What is needed is an exact transcription of the line containing "Click the bright blue Lowest Sales legend bar" and every line after it through the end of the entries below, with no pictures.

◆ GIVEN DATA ◆
= = = = =
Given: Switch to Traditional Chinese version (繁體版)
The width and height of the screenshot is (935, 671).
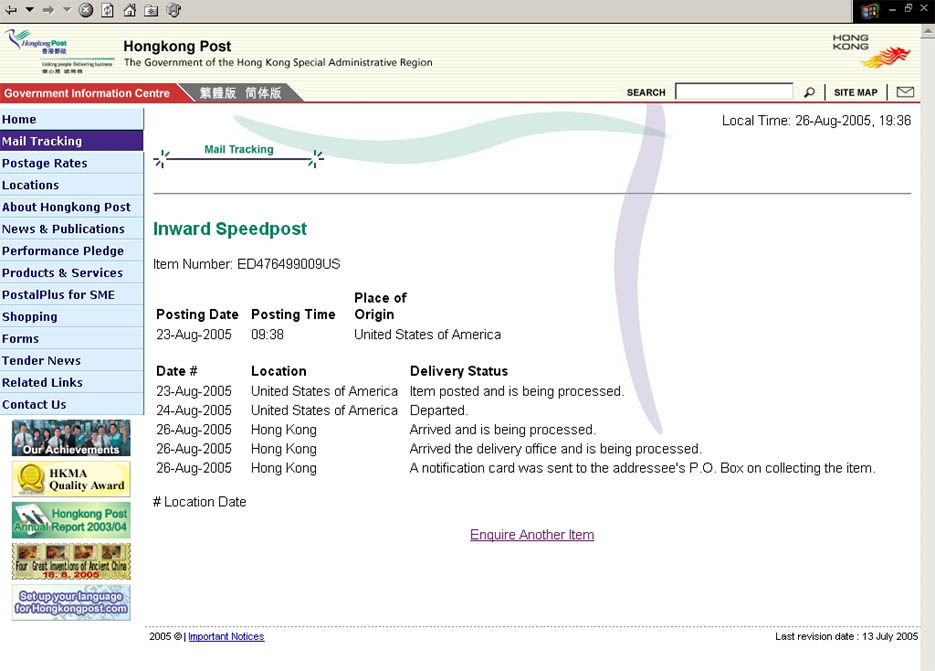Looking at the screenshot, I should click(217, 93).
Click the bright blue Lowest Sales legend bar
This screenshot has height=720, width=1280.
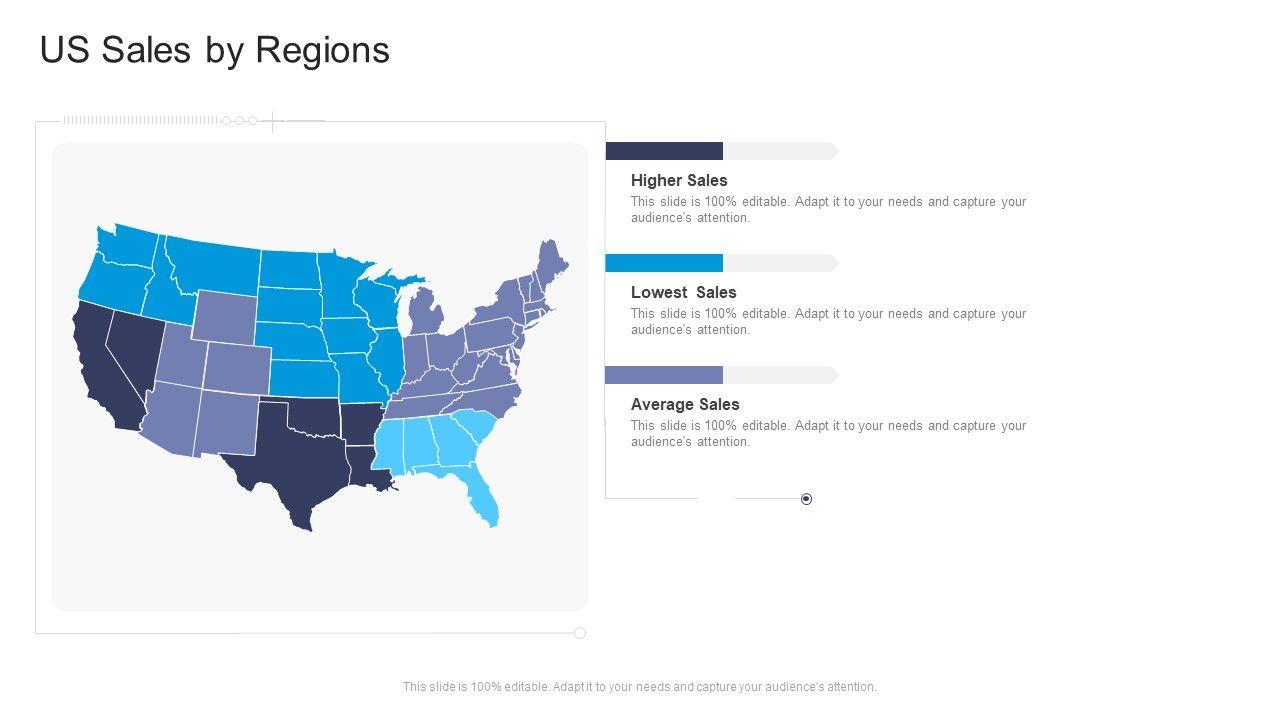click(664, 263)
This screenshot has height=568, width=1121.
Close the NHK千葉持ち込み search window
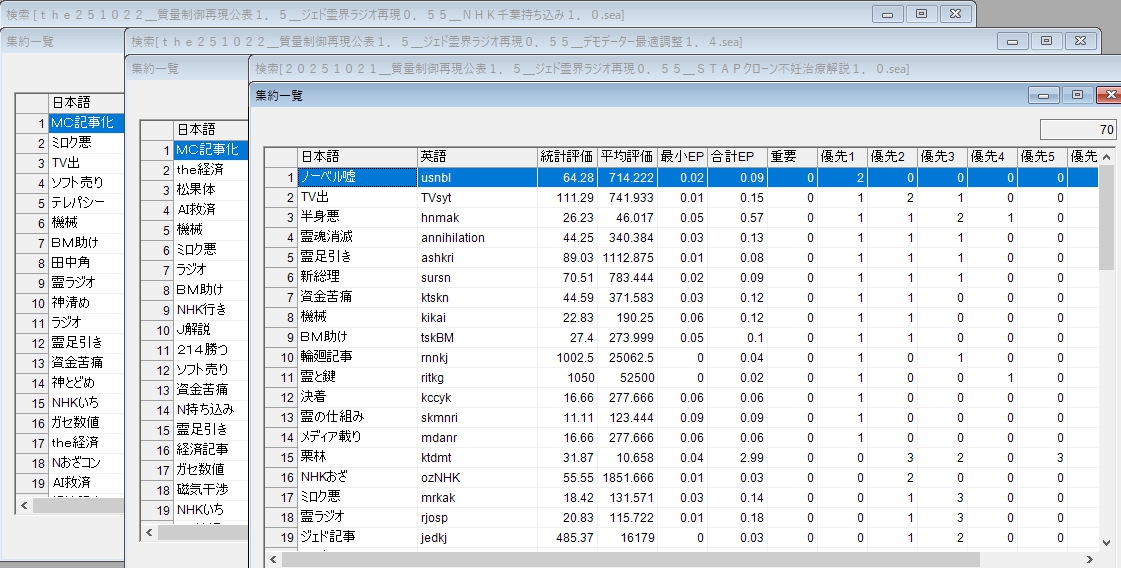tap(955, 14)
= = = = =
◆ EXERCISE OUTPUT ◆
Click the bright blue Lowest Sales legend bar
This screenshot has height=720, width=1280.
click(664, 263)
This screenshot has height=568, width=1121.
Close the NHK千葉持ち込み search window
tap(955, 14)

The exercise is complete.